Condado de Clare atrae a manadas de amantes de las olas gracias en gran parte a la ola Aileen. Alcanzando entre 7 y 15 metros, Aileen no está hecha para principiantes, pero atrae a algunos de los más grandes surfistas del mundo.

Historia, con un toque original

Un buen antídoto a tanta actividad es un poco de historia.

Si te gustan las historias morbosas, descubre el castillo de Leamanagh, del siglo XV, antigua morada de Red Mary, que encontró un método bastante cruel para deshacerse de su marido.

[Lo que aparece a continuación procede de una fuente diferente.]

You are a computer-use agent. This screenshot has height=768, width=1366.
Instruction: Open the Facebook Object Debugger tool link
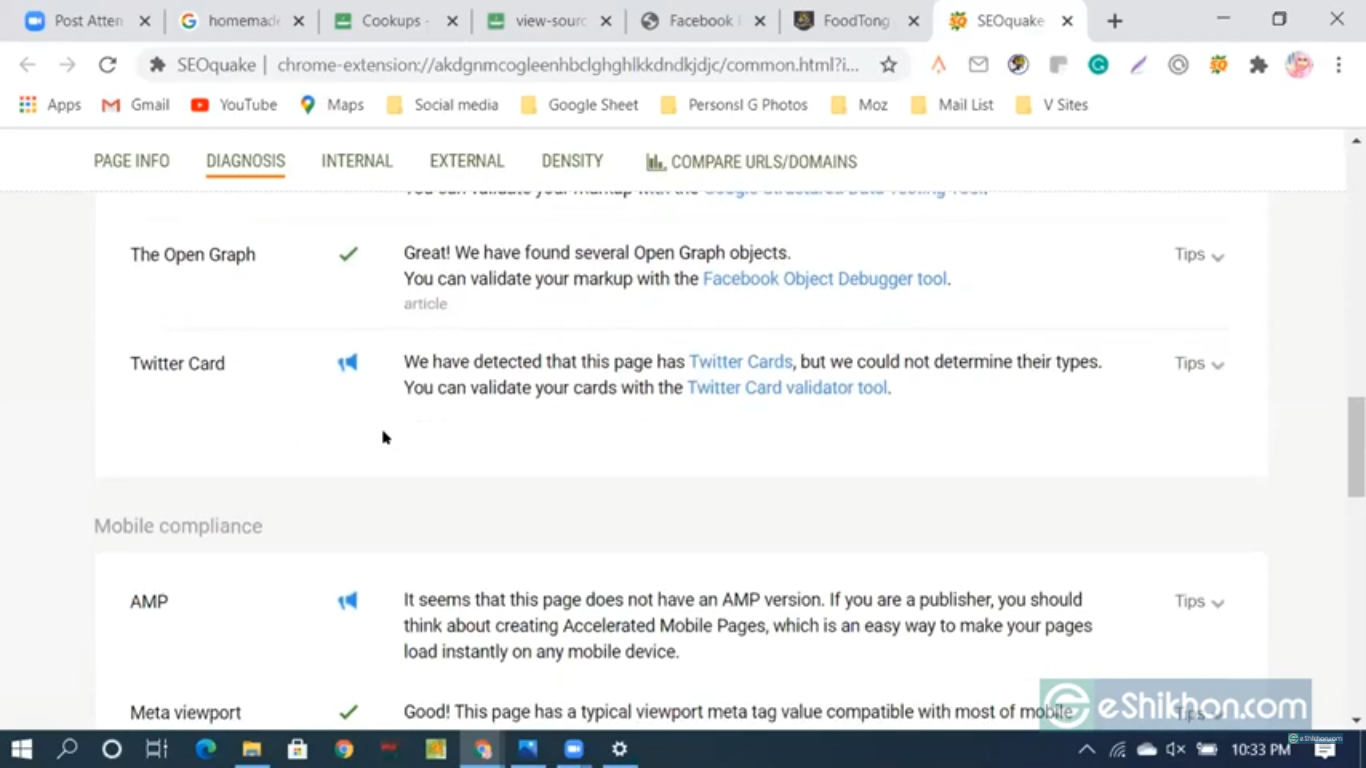tap(824, 279)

El castillo de Bunratty hace revivir los banquetes medievales en la era moderna. Puedes disfrutar de una cena suculenta con música tradicional en vivo, ¡toda una experiencia!

Tradiciones musicales

Se ha intentado imitar muchas veces, pero la sesión de música tradicional irlandesa sigue siendo inigualable. Y en el oeste de Clare se puede encontrar una sesión de música tradicional sin problema. No hay noche que pase sin una animada sesión musical en los pubs, como el Monks Bar de Ballyvaughan, Vaughan's en Kilfenora y Tubridy's Bar en Cooraclare. ¡Y estos sólo son la punta del iceberg de los pubs!

Entre el precioso paisaje, actividades al aire libre, un poco de historia e intriga y la vibrante música tradicional irlandesa, no hay mejor lugar de visitar.